:: Task brief ::
Render these rows as a Markdown table with the columns "No." and "Line", giving each line its number and skipping blank lines. Leave the pictures out of the table.

START Dataset records

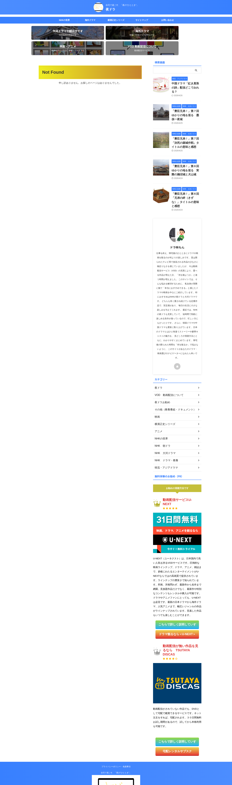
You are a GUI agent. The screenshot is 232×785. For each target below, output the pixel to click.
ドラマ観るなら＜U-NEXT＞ (177, 603)
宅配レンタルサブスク (177, 719)
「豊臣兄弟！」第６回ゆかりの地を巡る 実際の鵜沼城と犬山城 (186, 147)
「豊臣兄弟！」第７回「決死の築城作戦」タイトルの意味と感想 (186, 121)
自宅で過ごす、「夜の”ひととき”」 (116, 741)
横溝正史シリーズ (116, 20)
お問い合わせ (167, 20)
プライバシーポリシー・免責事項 (116, 735)
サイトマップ (141, 20)
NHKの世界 (64, 20)
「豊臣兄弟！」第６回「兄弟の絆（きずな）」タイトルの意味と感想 (186, 173)
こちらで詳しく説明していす (177, 594)
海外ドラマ (90, 20)
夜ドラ (110, 9)
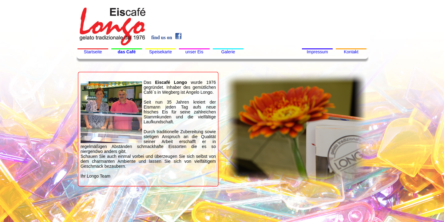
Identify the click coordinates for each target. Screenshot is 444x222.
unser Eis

END Dataset records

:: Answer to the task ::
| No. | Line |
|---|---|
| 1 | You are a GUI agent. The screenshot is 232×785. For each target below, output the pixel to click. |
| 2 | ドラマ観るなら＜U-NEXT＞ (177, 603) |
| 3 | 宅配レンタルサブスク (177, 719) |
| 4 | 「豊臣兄弟！」第６回ゆかりの地を巡る 実際の鵜沼城と犬山城 (186, 147) |
| 5 | 「豊臣兄弟！」第７回「決死の築城作戦」タイトルの意味と感想 (186, 121) |
| 6 | 自宅で過ごす、「夜の”ひととき”」 (116, 741) |
| 7 | 横溝正史シリーズ (116, 20) |
| 8 | お問い合わせ (167, 20) |
| 9 | プライバシーポリシー・免責事項 (116, 735) |
| 10 | サイトマップ (141, 20) |
| 11 | NHKの世界 (64, 20) |
| 12 | 「豊臣兄弟！」第６回「兄弟の絆（きずな）」タイトルの意味と感想 (186, 173) |
| 13 | こちらで詳しく説明していす (177, 594) |
| 14 | 海外ドラマ (90, 20) |
| 15 | 夜ドラ (110, 9) |
| 16 | Identify the click coordinates for each target. Screenshot is 444x222. |
| 17 | unser Eis |